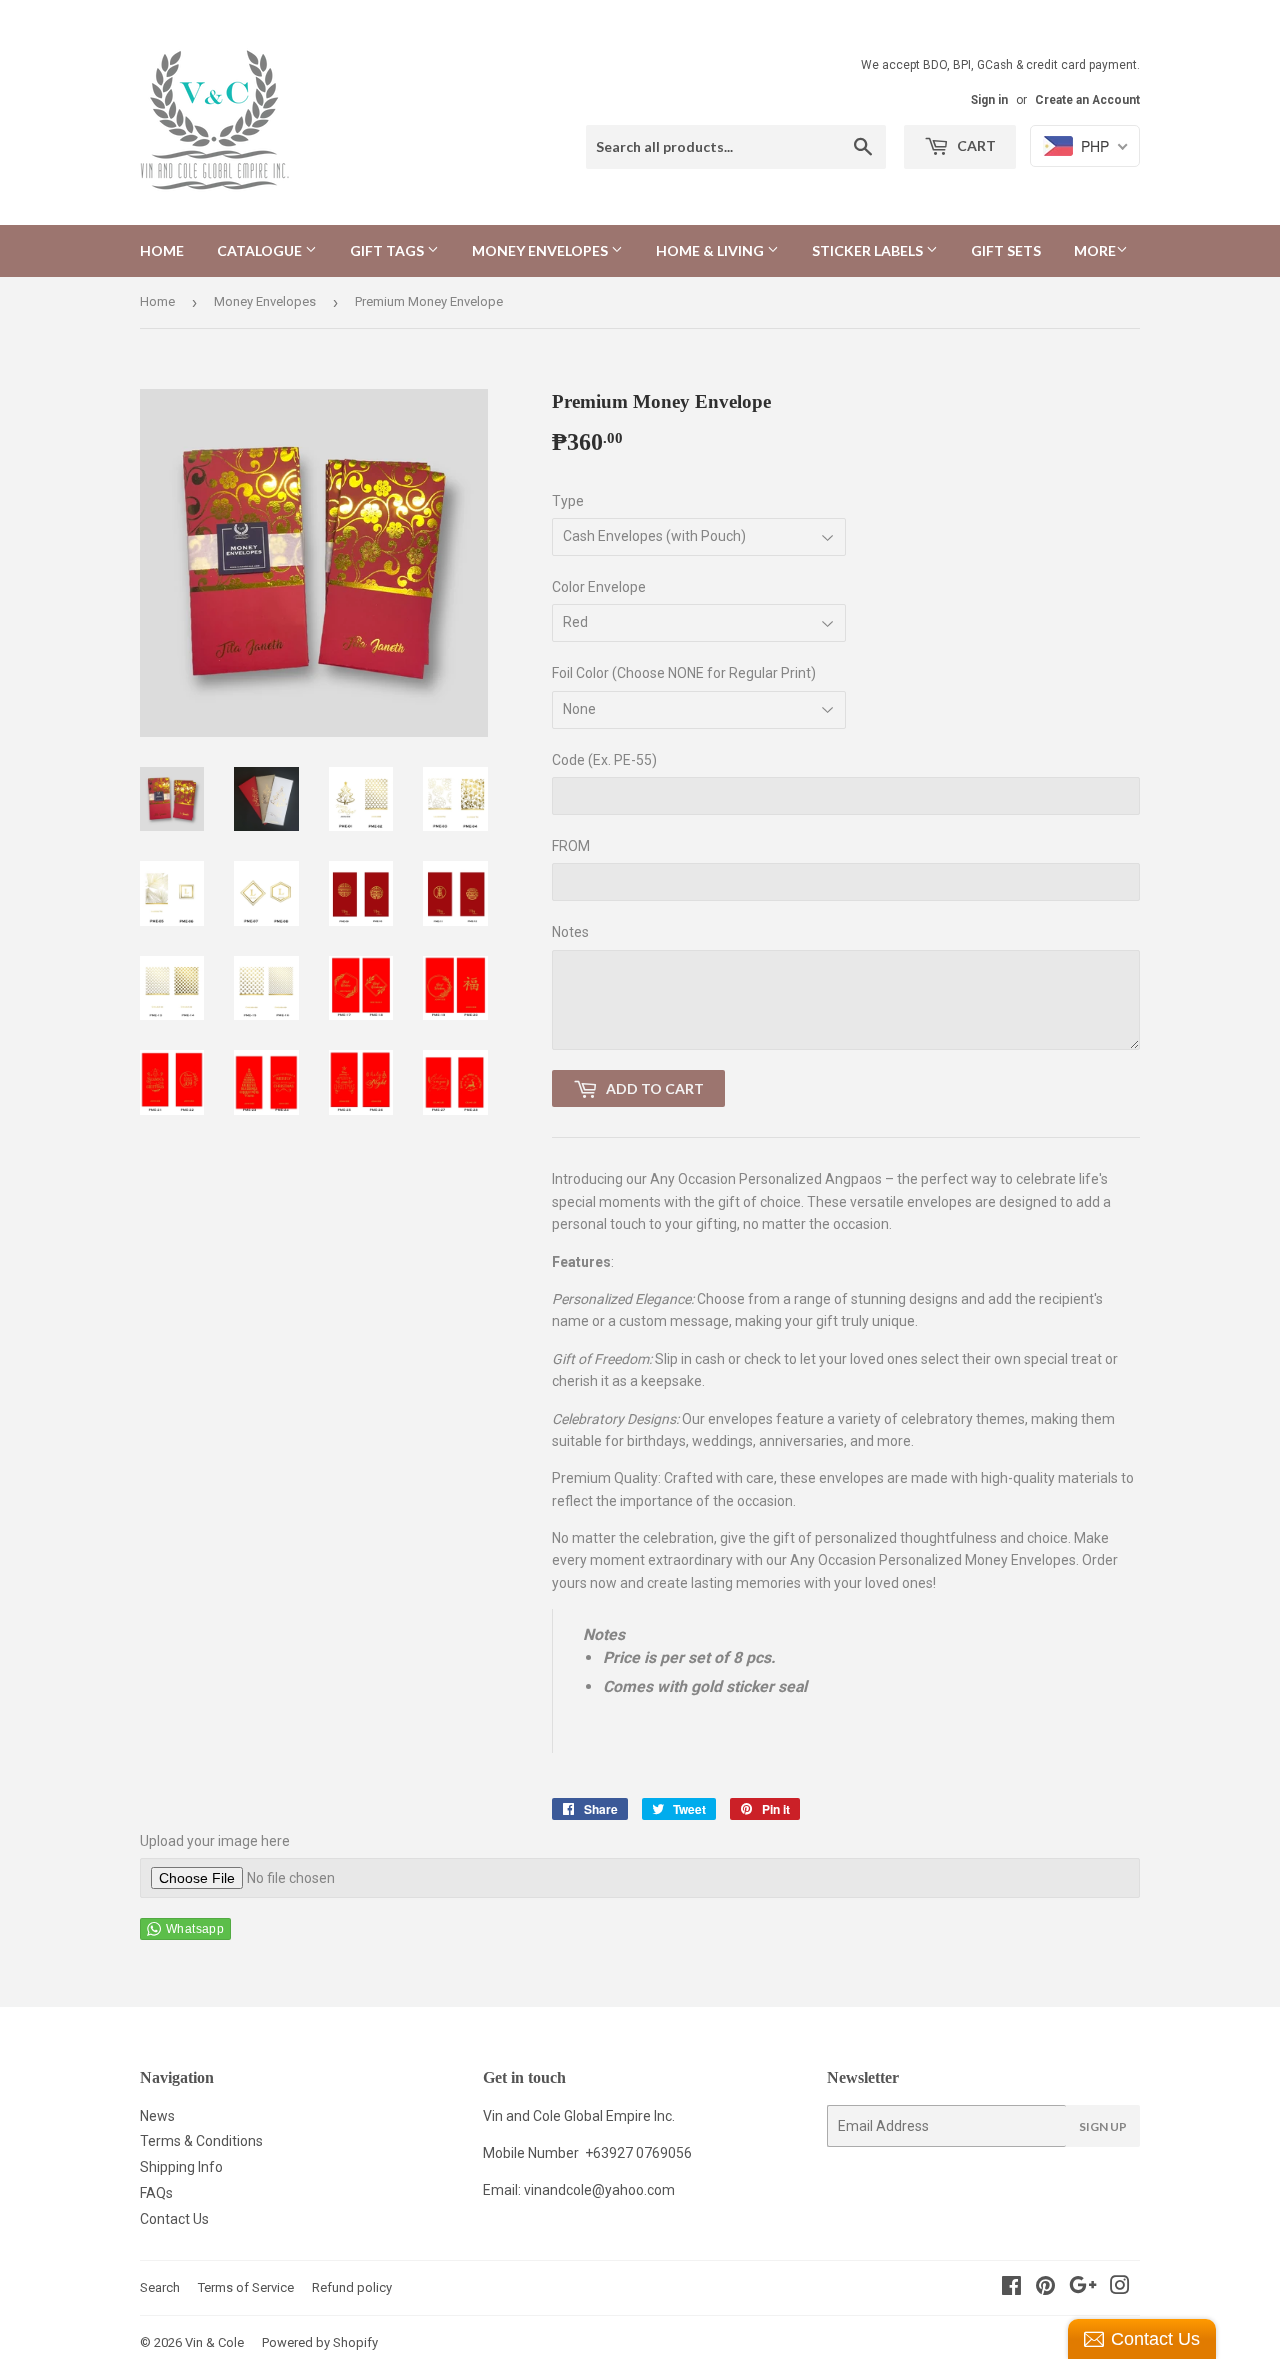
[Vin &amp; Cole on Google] (1083, 2288)
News (157, 2116)
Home (162, 250)
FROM (571, 846)
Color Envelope (599, 587)
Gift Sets (1006, 250)
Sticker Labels (869, 250)
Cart (975, 145)
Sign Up (1103, 2126)
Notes (570, 932)
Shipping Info (181, 2167)
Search (160, 2287)
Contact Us (174, 2219)
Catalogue (261, 250)
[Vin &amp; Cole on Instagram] (1120, 2288)
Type (568, 501)
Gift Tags (388, 250)
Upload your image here (215, 1841)
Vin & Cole (214, 2342)
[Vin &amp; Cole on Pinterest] (1045, 2288)
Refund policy (352, 2287)
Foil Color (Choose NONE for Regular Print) (684, 673)
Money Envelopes (541, 250)
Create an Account (1087, 100)
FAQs (156, 2193)
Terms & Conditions (201, 2141)
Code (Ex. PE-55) (604, 760)
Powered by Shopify (320, 2342)
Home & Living (711, 250)
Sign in (989, 100)
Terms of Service (246, 2287)
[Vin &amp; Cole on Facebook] (1011, 2288)
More (1095, 250)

- To do -
Once the pictures are dropped, please print every remaining line of the material verbatim.

- Answer to the exercise -
[Vin &amp; Cole on Google] (1083, 2288)
News (157, 2116)
Home (162, 250)
FROM (571, 846)
Color Envelope (599, 587)
Gift Sets (1006, 250)
Sticker Labels (869, 250)
Cart (975, 145)
Sign Up (1103, 2126)
Notes (570, 932)
Shipping Info (181, 2167)
Search (160, 2287)
Contact Us (174, 2219)
Catalogue (261, 250)
[Vin &amp; Cole on Instagram] (1120, 2288)
Type (568, 501)
Gift Tags (388, 250)
Upload your image here (215, 1841)
Vin & Cole (214, 2342)
[Vin &amp; Cole on Pinterest] (1045, 2288)
Refund policy (352, 2287)
Foil Color (Choose NONE for Regular Print) (684, 673)
Money Envelopes (541, 250)
Create an Account (1087, 100)
FAQs (156, 2193)
Terms & Conditions (201, 2141)
Code (Ex. PE-55) (604, 760)
Powered by Shopify (320, 2342)
Home & Living (711, 250)
Sign in (989, 100)
Terms of Service (246, 2287)
[Vin &amp; Cole on Facebook] (1011, 2288)
More (1095, 250)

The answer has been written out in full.